Mormon-affiliated group offers help, hope to suicide survivors
By Lisa Schencker
The Salt Lake TribuneFirst published May 03 2013 07:33AM
Draper • As young brothers, Kris and Kourt McGuire often spent hours chasing the shimmering dragonflies that floated above a lush, green pasture behind their Draper home.
One day, when their mom told them to come inside to clean their room, they silently obeyed — or so she thought. After a time, she went to check on the two youngest of her four sons. She found their bedroom alive with dragonflies, which they had tied strings around, hanging them from the ceiling.
She smiled, and they all broke into laughter.

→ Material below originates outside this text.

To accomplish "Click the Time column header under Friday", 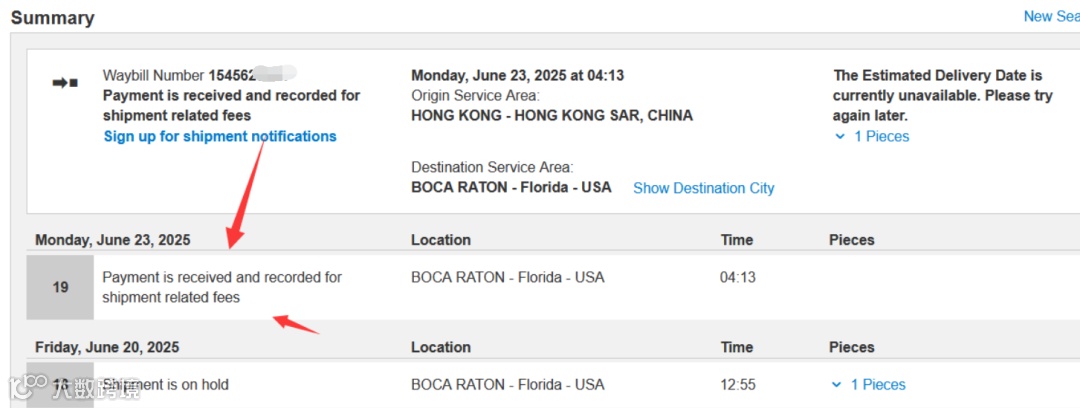I will (x=736, y=347).
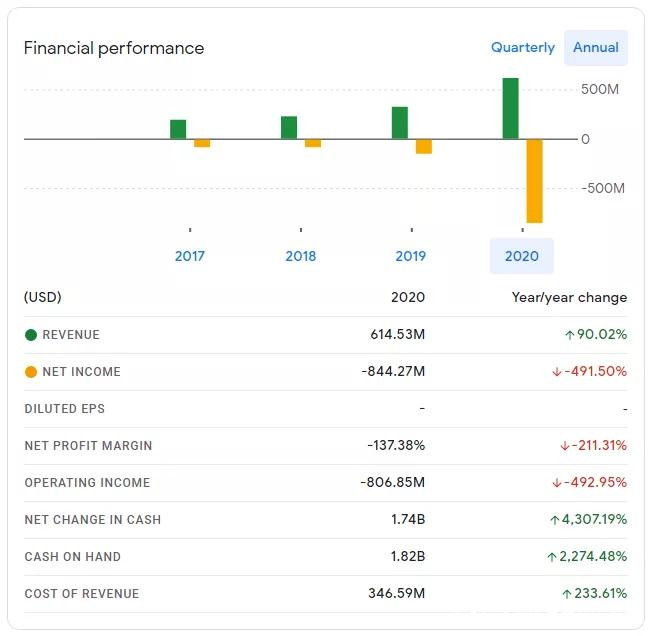Viewport: 651px width, 636px height.
Task: Switch to the Quarterly view
Action: click(522, 48)
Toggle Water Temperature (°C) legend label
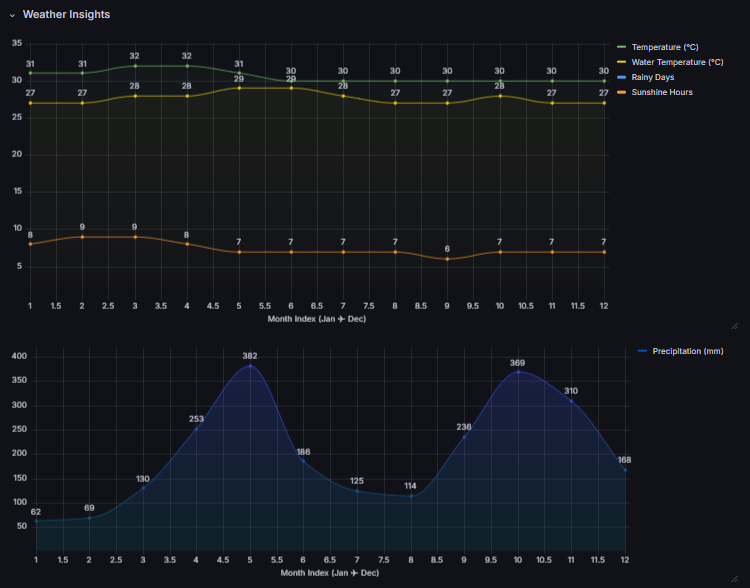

It’s one of Lyn McGuire’s favorite recollections of the two boys — a memory that predates the heartache of losing them both.
Kris died at age 8 in 1986, when a car hit him on the way to school. Kourt died about 10 years later, at age 17, killing himself amid depression and the still-stinging absence of his older brother.

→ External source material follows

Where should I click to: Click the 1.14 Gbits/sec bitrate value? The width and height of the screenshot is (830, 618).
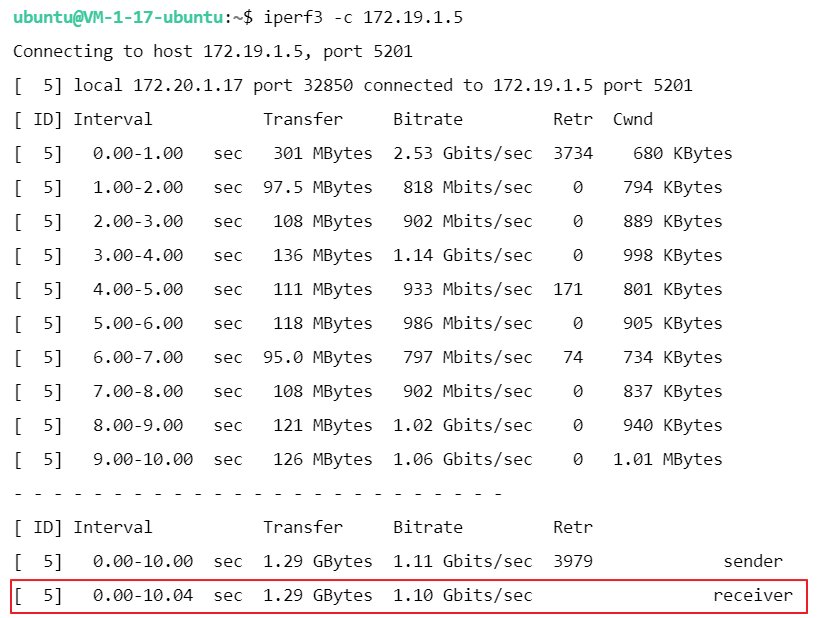[462, 255]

Through the years, Ken and Lyn McGuire have found comfort in images of dragonflies, which now fill their home. The dragonflies remind them of warm memories and hope for the future.
They hope to bring that sense of comfort to other survivors of suicide, including through their Mormon faith. For years, the couple have run suicide-survivor groups, and they recently started one affiliated with The Church of Jesus Christ of Latter-day Saints that they’re calling Dragonfly Haven. Though the group is open to all, they have met with LDS Family Services, which offered guidance and encouragement.

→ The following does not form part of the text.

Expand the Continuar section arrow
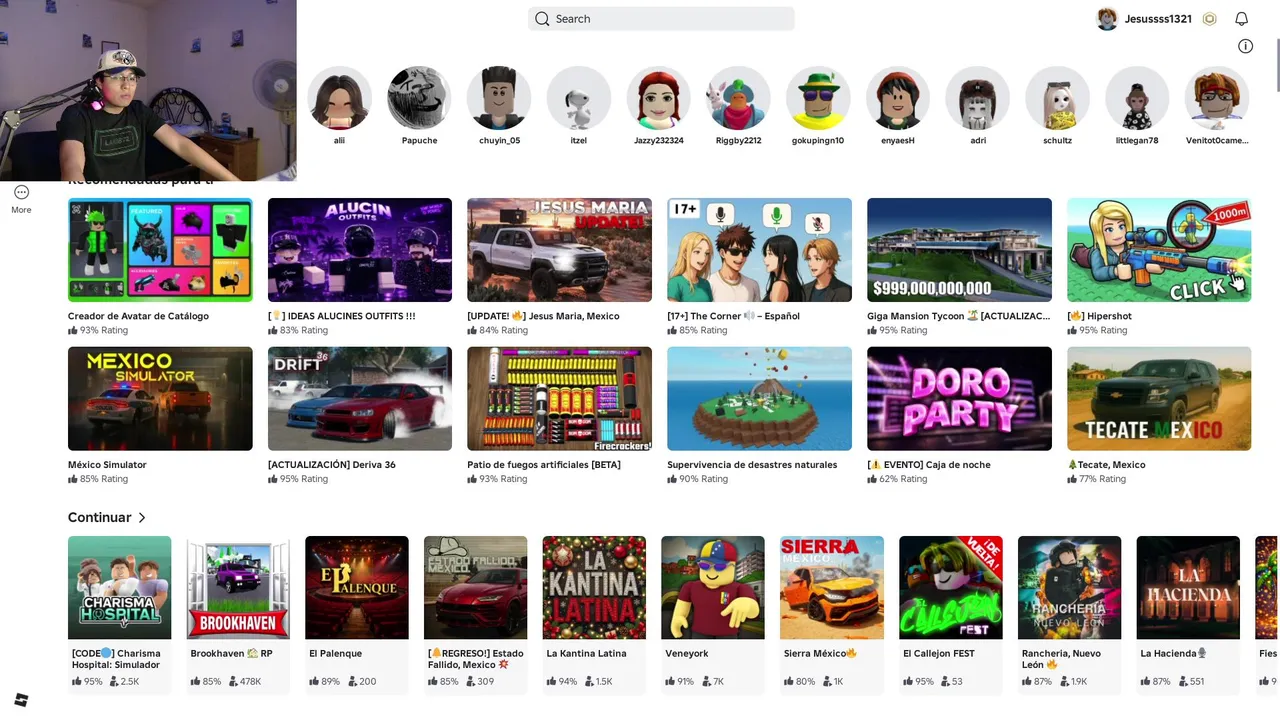 [142, 517]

It’s uncertain how many similar, faith-linked support groups might exist across Utah, but the McGuires hope their group fills a need as society becomes more willing to discuss suicide and how to prevent it. Many communities and individuals still struggle with how best to support those left behind. Survivors often find themselves navigating a world where few understand what they’re experiencing or how to help them.
Lyn McGuire believes much can be accomplished simply by talking to those who’ve walked similar paths.
"They want to look across the room," she said of working with other suicide survivors, "and say, ‘I know you know what I feel.’ "
Changing attitudes • In recent decades, a number of religions’ attitudes toward suicide have softened. Some faiths used to focus largely on what they saw as the sin of killing oneself.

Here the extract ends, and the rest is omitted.